Rewrite the stretch from the line containing "The height and width of the screenshot is (1030, 1920)." through the line containing "center [2254, 28].", putting "screen capture" wherever "screenshot" appears and leaving everything else unchanged.
^^^^^^^^
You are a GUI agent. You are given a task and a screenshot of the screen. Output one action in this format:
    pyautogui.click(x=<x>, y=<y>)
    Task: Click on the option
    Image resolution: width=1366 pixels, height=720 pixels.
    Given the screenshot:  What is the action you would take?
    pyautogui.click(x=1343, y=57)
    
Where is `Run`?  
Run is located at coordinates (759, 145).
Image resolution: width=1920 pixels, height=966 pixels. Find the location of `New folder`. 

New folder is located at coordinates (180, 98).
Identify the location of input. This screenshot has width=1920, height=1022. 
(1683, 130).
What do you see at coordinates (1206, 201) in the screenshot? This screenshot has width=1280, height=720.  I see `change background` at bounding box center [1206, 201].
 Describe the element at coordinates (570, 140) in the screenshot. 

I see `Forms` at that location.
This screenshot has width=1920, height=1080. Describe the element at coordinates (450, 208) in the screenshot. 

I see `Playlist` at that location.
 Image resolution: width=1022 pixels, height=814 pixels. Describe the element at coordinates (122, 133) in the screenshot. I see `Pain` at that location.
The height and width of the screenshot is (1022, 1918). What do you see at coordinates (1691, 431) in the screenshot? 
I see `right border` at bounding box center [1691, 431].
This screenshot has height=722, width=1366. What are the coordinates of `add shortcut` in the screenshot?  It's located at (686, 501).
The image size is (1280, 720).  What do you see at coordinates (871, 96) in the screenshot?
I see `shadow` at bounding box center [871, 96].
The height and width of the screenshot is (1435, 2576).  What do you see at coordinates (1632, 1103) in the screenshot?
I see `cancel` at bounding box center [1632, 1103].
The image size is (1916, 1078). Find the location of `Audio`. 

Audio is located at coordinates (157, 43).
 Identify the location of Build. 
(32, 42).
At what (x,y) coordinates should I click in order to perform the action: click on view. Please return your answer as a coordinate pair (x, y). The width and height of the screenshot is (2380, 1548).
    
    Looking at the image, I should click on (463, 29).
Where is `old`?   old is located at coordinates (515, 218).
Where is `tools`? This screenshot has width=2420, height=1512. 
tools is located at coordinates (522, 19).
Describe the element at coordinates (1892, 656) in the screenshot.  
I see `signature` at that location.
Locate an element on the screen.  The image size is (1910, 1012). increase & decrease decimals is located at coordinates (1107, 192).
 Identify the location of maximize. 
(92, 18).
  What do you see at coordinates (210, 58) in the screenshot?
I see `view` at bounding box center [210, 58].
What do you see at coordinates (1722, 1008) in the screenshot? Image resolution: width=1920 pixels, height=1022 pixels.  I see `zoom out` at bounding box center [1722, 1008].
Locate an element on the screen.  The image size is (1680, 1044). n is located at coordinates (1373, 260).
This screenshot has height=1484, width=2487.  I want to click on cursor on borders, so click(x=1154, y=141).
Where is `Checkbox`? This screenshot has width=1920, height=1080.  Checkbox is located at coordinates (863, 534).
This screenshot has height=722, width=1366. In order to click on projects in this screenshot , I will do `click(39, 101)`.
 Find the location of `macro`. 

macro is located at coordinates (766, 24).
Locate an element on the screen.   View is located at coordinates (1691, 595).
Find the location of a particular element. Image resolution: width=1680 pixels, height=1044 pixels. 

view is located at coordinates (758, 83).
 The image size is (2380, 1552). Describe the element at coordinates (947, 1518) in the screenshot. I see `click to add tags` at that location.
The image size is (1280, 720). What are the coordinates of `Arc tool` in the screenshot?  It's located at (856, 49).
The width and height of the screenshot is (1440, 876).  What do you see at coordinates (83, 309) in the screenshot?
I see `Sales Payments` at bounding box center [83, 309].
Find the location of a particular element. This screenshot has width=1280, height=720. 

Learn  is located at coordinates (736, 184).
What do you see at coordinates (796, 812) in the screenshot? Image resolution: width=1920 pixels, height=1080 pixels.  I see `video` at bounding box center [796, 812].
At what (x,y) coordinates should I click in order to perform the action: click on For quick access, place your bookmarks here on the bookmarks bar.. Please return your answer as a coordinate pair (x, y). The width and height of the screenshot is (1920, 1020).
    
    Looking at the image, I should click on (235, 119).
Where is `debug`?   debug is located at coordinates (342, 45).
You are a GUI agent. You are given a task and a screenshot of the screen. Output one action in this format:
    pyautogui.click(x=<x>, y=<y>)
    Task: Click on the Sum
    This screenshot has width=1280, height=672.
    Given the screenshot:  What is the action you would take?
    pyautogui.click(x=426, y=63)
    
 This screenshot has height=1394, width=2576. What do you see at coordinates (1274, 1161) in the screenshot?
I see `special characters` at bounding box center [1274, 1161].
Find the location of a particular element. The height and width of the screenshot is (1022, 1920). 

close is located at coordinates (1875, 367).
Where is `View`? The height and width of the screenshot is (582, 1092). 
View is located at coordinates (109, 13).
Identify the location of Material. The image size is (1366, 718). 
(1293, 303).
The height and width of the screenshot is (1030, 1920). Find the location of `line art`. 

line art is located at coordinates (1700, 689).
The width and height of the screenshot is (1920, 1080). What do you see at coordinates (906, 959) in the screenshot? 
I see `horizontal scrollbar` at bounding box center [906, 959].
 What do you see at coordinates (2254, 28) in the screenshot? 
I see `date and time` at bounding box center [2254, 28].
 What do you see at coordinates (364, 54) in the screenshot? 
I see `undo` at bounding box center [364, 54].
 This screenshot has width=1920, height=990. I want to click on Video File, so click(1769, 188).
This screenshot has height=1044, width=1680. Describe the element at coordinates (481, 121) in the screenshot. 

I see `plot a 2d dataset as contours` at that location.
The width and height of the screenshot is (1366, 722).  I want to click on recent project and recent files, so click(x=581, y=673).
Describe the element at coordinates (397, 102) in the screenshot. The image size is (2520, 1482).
^^^^^^^^
Expected answer:
The height and width of the screen capture is (1030, 1920). Find the location of `line art`. 

line art is located at coordinates (1700, 689).
The width and height of the screen capture is (1920, 1080). What do you see at coordinates (906, 959) in the screen capture? 
I see `horizontal scrollbar` at bounding box center [906, 959].
 What do you see at coordinates (2254, 28) in the screen capture? 
I see `date and time` at bounding box center [2254, 28].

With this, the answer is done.